Goal: Return the listing below word for word, leaving out the pictures.

***** Data entries *****

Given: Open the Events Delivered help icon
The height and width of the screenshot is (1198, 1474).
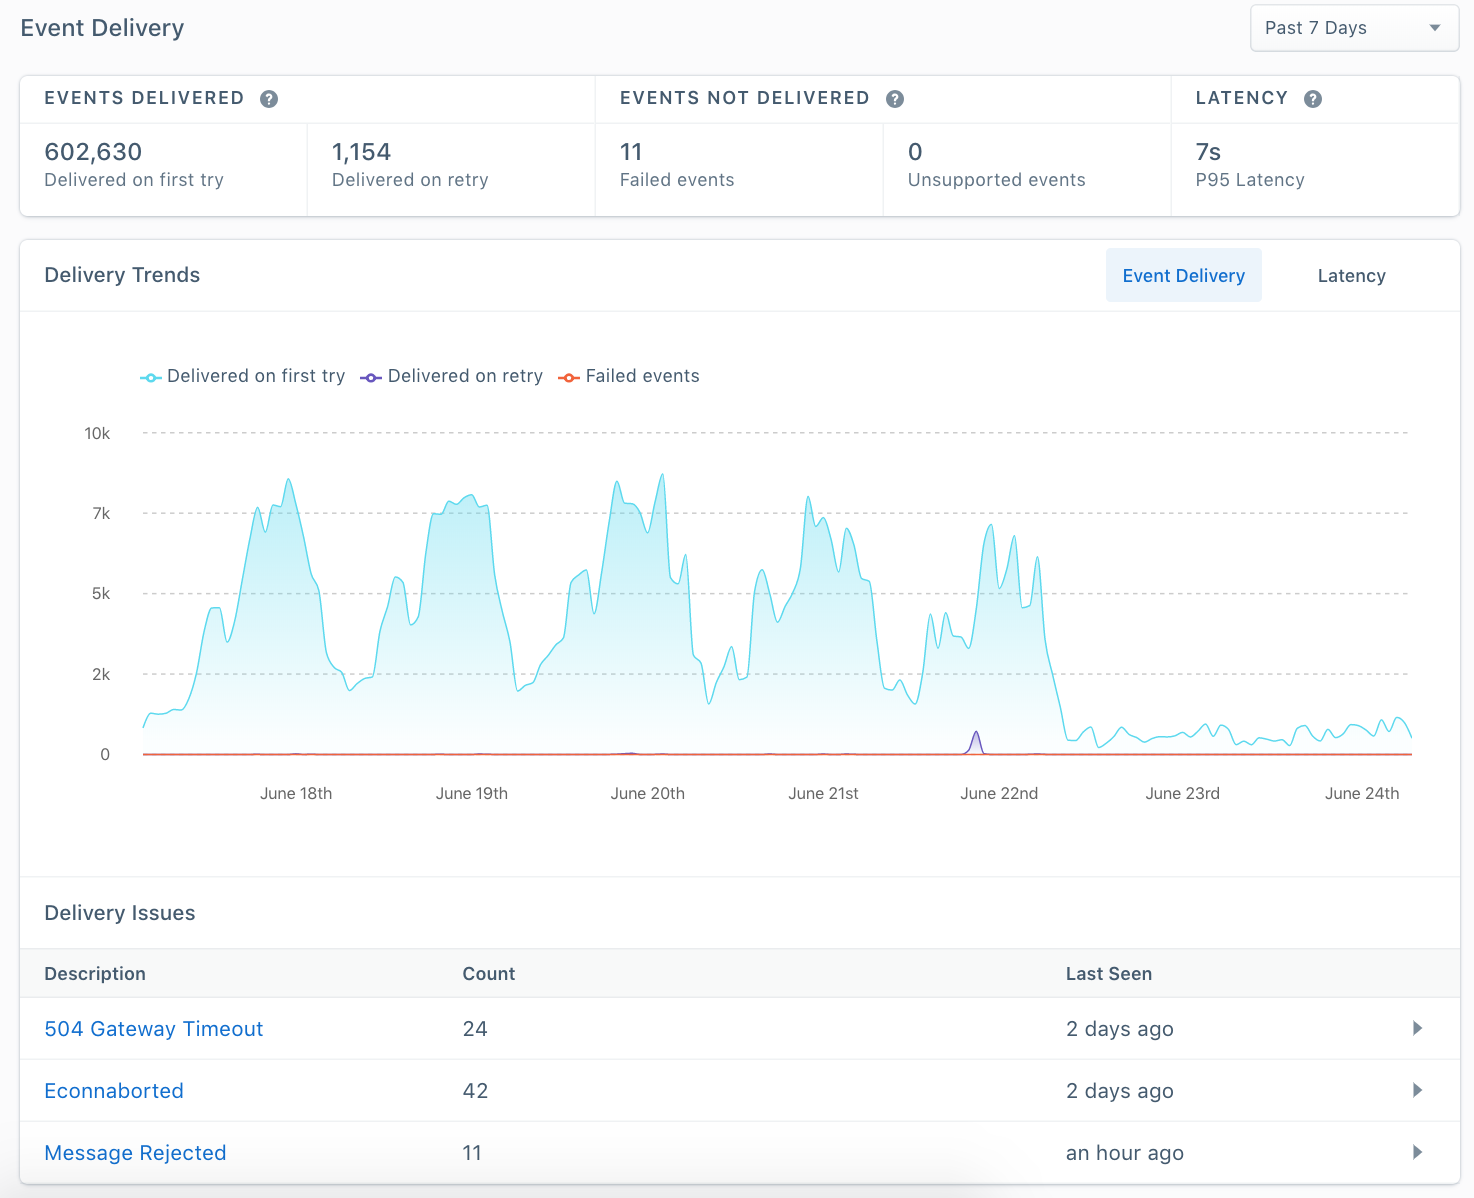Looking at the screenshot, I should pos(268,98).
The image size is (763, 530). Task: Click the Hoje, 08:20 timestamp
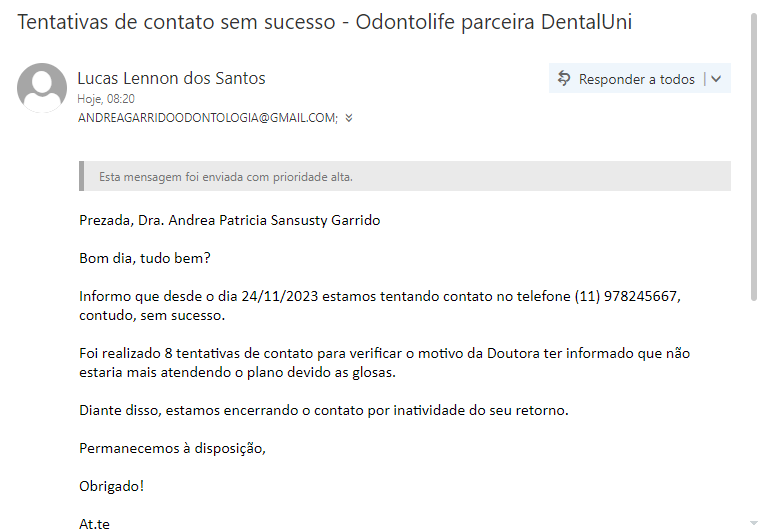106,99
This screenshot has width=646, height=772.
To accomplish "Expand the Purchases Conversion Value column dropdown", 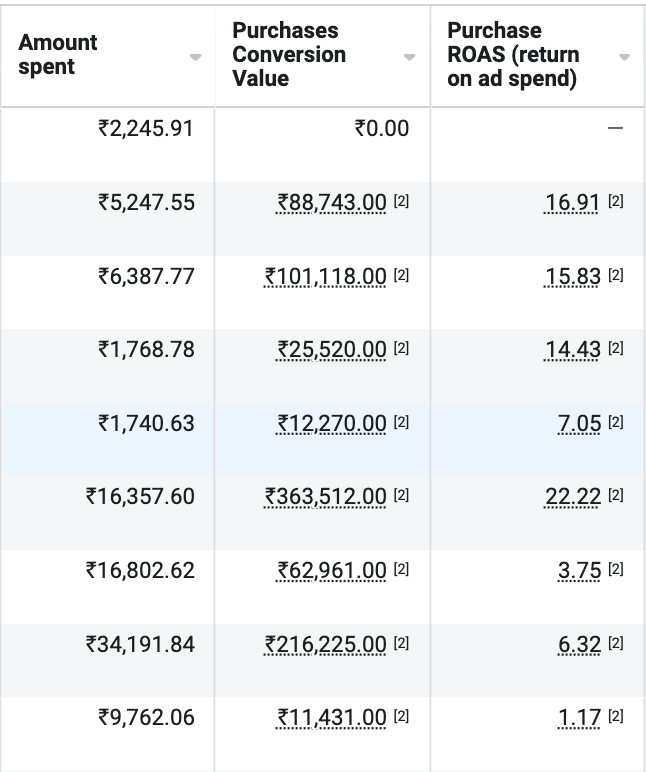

*****

Complete output:
Given: Open the Events Delivered help icon
The height and width of the screenshot is (1198, 1474).
Looking at the screenshot, I should pos(268,98).
The image size is (763, 530). Task: Click the Hoje, 08:20 timestamp
106,99
This screenshot has width=646, height=772.
To accomplish "Expand the Purchases Conversion Value column dropdown", 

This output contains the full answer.